I stopped walking, surprised by its boldness. I watched it for a moment, half expecting it to dart away. But it didn’t. It just sat there, wings pulsing lightly in the sunlight.
Then it did something even more peculiar.
As I set my bag down and prepared to hit my shot, the butterfly gently lifted off my hand and glided to the top of my golf clubs. I stood still, not wanting to scare it off. I chose a club, lifted it from my bag and hit my shot—one of my better ones, as it happened—and when I returned my club to the bag, there it was, still perched atop my irons as if it had been waiting.
I chuckled and shook my head. “Look at this guy,” I said to Dennis. He glanced over, gave a half-smile, and went back to walking towards his next shot.
We continued our round, and the butterfly continued its ritual: every time I stepped away to take a shot, it would settle on my clubs. When I returned, it would flutter back to my hand, riding with me down the fairway like a tiny, silent caddie. This went on for several more holes, the better part of thirty minutes all said and done.
I don’t know what it was about that moment. Maybe it was the coincidence of Dennis. Or the fact that both this man and my father shared not just a name, but a long-ago passion for exploring the depths of the sea. Or maybe it was the strange persistence of that butterfly, sticking with me through shot after shot as if it had something to say. Maybe all of it together turned the ordinary into something quietly extraordinary.
There’s an old belief—found in different cultures around the world—that butterflies are messengers. That they carry the spirits of loved ones, or reminders from another realm.
I’m not someone who leans too hard into mystical interpretations.
But I’m also not so closed off as to ignore what feels like more than coincidence.
My father passed away several years ago. He had a way of offering advice without making it feel like advice. More like nudges. “Keep the faith. Don't quit. Do what you have to do.” When he dove into something—whether it was a book, a hobby, or the ocean—it was with total immersion. Skin diving was a young man's pursuit for my dad, but it stuck with me because it captured how he approached life. Headfirst and curious.
And here I was, walking alongside a stranger named Dennis, a former skin diver, while a butterfly—a symbol of transformation—chose to walk with me hole after hole.
On the fifteenth tee, I paused to select a club. The butterfly floated over to the top of the bag as it had done before. I hit a solid shot, felt that satisfying thump of a well-struck ball, and turned to return the club.
The butterfly was gone.
I stood there for a moment, scanning the bag, my hand, the sky. But it had disappeared as quietly as it had arrived. No flutter, no fanfare—just gone. Like a breeze that changes direction without notice.
I finished the round, still thinking about it.
Was it a sign? A coincidence? A projection of emotion onto a random act of nature?
Maybe.
Or maybe it was just a moment meant for me. Not to decipher, but to feel.
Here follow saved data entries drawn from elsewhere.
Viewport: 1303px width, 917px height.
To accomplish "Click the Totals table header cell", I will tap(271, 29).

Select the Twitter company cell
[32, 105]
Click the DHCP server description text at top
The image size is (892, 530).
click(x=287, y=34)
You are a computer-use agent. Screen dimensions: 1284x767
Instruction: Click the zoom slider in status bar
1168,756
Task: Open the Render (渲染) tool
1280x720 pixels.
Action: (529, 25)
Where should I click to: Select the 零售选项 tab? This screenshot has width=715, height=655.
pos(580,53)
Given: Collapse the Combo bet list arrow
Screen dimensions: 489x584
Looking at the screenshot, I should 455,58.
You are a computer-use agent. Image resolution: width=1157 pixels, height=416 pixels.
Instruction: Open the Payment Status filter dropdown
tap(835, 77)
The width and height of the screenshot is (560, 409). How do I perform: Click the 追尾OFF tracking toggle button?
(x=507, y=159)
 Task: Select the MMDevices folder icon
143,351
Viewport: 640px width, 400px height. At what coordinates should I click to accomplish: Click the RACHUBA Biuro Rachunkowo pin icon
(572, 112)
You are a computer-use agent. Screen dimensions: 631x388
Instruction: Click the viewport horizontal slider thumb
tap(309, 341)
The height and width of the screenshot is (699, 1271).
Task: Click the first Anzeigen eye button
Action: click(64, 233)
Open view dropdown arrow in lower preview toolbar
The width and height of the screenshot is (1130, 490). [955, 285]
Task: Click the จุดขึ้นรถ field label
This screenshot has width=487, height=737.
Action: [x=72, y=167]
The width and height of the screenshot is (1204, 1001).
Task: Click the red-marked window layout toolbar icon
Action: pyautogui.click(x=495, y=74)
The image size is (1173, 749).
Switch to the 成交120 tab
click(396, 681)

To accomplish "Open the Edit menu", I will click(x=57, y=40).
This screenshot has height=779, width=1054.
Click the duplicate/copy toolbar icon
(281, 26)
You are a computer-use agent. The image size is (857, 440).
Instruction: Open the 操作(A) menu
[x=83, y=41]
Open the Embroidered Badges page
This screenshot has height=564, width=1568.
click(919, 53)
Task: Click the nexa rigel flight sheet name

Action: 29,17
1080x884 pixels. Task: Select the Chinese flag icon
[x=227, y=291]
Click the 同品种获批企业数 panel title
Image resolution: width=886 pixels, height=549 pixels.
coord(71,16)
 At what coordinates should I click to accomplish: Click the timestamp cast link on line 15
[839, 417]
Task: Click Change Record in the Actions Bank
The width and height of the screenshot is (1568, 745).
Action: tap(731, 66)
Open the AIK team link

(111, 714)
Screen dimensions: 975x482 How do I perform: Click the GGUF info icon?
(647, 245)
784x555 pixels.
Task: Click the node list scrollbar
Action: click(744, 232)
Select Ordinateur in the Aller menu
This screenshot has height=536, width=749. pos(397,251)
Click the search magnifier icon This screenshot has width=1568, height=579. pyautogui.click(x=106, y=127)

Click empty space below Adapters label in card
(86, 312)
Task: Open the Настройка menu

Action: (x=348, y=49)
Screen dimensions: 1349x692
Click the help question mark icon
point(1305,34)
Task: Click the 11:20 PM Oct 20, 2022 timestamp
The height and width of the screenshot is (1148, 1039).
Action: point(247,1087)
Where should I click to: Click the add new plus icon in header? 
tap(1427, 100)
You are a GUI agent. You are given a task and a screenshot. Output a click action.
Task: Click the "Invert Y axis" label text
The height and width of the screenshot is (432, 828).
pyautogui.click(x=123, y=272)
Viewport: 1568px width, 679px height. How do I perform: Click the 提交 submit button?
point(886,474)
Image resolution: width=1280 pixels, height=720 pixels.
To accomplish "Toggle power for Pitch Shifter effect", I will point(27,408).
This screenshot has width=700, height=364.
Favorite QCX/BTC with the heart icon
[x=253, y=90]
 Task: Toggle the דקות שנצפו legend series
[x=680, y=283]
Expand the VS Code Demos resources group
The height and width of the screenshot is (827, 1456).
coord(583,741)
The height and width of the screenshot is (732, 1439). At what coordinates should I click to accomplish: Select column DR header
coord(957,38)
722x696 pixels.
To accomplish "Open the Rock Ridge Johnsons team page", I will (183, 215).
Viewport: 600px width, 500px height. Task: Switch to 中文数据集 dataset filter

Sometimes we look for messages from the past in grand gestures—in dreams, in songs on the radio, in uncanny meetings. But maybe they come in quieter forms. A name spoken casually. A shared hobby from a different lifetime. A butterfly landing on your hand in the middle of a golf course, and refusing to leave until it has made its point.
I didn’t tell Dennis much more. Some things, you just keep for yourself.
But I did smile, later that night, when I thought about how my dad would’ve reacted. He would’ve laughed. Shaken his head. “Of all the things I could come back as,” he would’ve said. “A butterfly on a golf course? You’d better be breaking 80, then.”
I didn’t break 80 that day. But I did feel accompanied. Remembered.
And sometimes, that’s enough.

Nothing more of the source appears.